Para Alberto, marino estilófilo, maestro de plumas españolas.
(A Spanish version of this text can be seen on forum Grafopasión-Foro de relojes.)
The technological development of fountain pens, we can now see, has followed a clear line in the last sixty years or so regarding filling systems, and its last stage is that of cartridges and converters. And let us be real—this system is great. Cartridges are clean, friendly, reliable, and users do not become inked when filling the pen from those poorly designed inkwells. We can also carry several cartridges in our pockets whereas few of us carry an inkwell with ourselves—not even one of those fancy and beautiful traveling inkwells designed for that purpose.
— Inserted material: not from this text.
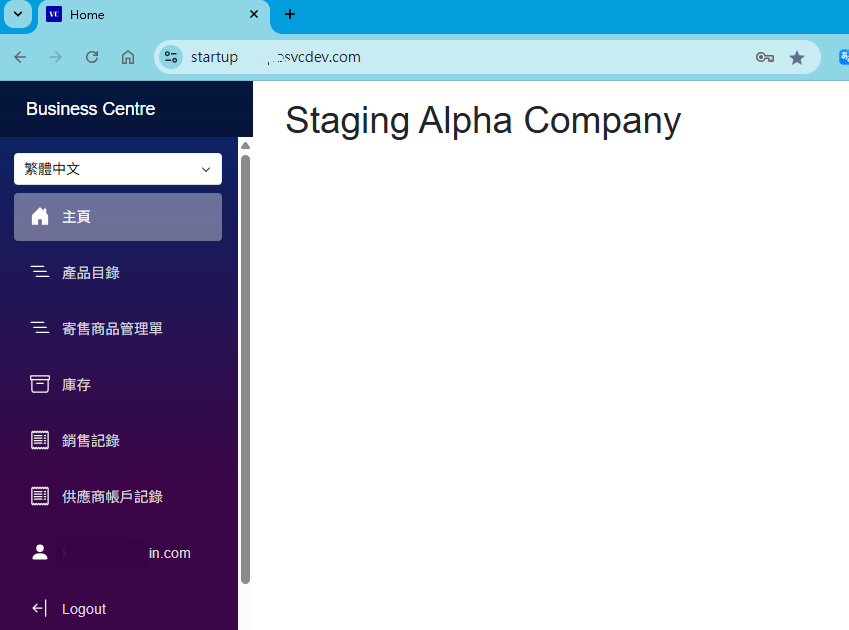Click the 產品目錄 list icon
The image size is (849, 630).
pyautogui.click(x=40, y=272)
And, finally, we can always romantically ink the pen from an inkwell by using a converter.
The Queen, an American eyedropper in hard rubber.
But we have also to understand that fountain pens, nowadays, have totally lost their raison d´être. Now, we use touch screens and keyboards, and when there is no other option, a pencil or a ball pen does the job smartly. Therefore, we use our beloved fountain pens out of a sense of romanticism, out of an added feeling to the act of writing. Settled in this romantic realm, away from utilitarian considerations, anything goes. Anything goes in the search of old filling mechanisms and of ancient materials for bodies and nibs. Once our insanity is understood and assumed only our preferences counted no matter how exotic or even irrational they might be. No matter, in fact, how dirty they were.
This Kaweco is, in principle, a cartridge/converter pen, but it is more fun as an eyedropper.
That is why I, and many others, love eyedropper pens. And friendly to fill they are not.